→ **Element and text location data**:

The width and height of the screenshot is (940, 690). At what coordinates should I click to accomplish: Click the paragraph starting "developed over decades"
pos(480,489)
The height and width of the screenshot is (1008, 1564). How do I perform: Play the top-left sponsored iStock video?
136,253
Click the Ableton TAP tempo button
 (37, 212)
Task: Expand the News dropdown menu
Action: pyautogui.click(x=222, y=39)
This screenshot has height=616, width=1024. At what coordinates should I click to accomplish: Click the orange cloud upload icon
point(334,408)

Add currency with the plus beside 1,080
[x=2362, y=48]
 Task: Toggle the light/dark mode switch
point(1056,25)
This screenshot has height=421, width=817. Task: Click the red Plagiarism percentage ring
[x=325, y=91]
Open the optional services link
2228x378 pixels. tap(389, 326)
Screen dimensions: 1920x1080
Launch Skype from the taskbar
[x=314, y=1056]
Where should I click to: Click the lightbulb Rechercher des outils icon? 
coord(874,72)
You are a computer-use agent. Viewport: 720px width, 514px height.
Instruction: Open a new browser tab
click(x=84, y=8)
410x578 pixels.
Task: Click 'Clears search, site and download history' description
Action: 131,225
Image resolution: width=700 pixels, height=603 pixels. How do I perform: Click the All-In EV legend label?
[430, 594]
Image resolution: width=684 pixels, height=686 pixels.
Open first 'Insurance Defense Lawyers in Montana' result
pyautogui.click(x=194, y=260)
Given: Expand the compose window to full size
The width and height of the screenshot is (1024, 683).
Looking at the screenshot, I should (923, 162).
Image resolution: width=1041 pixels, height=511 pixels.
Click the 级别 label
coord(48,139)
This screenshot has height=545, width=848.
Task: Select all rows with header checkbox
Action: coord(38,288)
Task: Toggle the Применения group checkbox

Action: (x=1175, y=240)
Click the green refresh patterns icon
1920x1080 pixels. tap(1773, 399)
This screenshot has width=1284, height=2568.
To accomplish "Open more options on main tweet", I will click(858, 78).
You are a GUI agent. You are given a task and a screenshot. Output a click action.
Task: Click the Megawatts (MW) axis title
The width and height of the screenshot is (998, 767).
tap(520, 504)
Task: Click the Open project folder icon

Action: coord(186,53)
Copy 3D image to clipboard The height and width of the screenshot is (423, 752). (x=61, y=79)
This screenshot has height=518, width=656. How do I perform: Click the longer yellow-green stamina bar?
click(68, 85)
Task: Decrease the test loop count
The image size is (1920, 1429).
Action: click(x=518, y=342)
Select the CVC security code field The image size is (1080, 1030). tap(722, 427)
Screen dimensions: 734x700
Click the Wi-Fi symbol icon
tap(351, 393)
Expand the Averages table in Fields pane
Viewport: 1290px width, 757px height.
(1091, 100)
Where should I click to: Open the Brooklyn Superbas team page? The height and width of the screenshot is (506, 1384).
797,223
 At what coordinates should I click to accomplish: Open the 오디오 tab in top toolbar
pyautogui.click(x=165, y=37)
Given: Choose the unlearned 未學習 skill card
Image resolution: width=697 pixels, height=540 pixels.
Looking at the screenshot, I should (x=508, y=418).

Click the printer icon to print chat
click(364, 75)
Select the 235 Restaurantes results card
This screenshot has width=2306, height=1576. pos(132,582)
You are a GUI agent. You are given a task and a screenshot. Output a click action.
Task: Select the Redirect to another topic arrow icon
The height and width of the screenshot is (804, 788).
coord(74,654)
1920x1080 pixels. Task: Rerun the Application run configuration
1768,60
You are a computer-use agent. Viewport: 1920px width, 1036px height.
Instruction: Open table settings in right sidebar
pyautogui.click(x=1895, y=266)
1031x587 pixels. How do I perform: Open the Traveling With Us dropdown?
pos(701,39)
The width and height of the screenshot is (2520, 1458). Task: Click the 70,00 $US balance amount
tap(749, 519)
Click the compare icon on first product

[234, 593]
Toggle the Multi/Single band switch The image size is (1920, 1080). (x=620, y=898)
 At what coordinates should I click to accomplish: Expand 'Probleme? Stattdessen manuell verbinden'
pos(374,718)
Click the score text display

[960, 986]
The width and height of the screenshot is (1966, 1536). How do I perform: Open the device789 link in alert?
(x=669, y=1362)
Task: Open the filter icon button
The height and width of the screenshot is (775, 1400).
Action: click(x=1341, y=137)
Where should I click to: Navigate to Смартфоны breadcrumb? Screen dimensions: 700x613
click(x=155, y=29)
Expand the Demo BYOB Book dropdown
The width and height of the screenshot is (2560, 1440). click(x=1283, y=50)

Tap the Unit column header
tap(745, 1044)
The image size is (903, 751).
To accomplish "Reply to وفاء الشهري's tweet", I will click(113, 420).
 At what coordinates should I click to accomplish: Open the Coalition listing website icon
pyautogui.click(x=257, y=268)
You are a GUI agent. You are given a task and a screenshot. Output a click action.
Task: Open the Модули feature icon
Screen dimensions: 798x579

→ **Given task**: Copy out the lines of the listing starting at the line containing "Image resolution: width=700" and ending with the line containing "(1091, 100)", including both of those lines.

→ **Finished exercise**:
Image resolution: width=700 pixels, height=603 pixels. How do I perform: Click the All-In EV legend label?
[430, 594]
Image resolution: width=684 pixels, height=686 pixels.
Open first 'Insurance Defense Lawyers in Montana' result
pyautogui.click(x=194, y=260)
Given: Expand the compose window to full size
The width and height of the screenshot is (1024, 683).
Looking at the screenshot, I should (923, 162).
Image resolution: width=1041 pixels, height=511 pixels.
Click the 级别 label
coord(48,139)
This screenshot has height=545, width=848.
Task: Select all rows with header checkbox
Action: coord(38,288)
Task: Toggle the Применения group checkbox

Action: (x=1175, y=240)
Click the green refresh patterns icon
1920x1080 pixels. tap(1773, 399)
This screenshot has width=1284, height=2568.
To accomplish "Open more options on main tweet", I will click(858, 78).
You are a GUI agent. You are given a task and a screenshot. Output a click action.
Task: Click the Megawatts (MW) axis title
The width and height of the screenshot is (998, 767).
tap(520, 504)
Task: Click the Open project folder icon

Action: coord(186,53)
Copy 3D image to clipboard The height and width of the screenshot is (423, 752). (x=61, y=79)
This screenshot has height=518, width=656. How do I perform: Click the longer yellow-green stamina bar?
click(68, 85)
Task: Decrease the test loop count
The image size is (1920, 1429).
Action: click(x=518, y=342)
Select the CVC security code field The image size is (1080, 1030). tap(722, 427)
Screen dimensions: 734x700
Click the Wi-Fi symbol icon
tap(351, 393)
Expand the Averages table in Fields pane
Viewport: 1290px width, 757px height.
(1091, 100)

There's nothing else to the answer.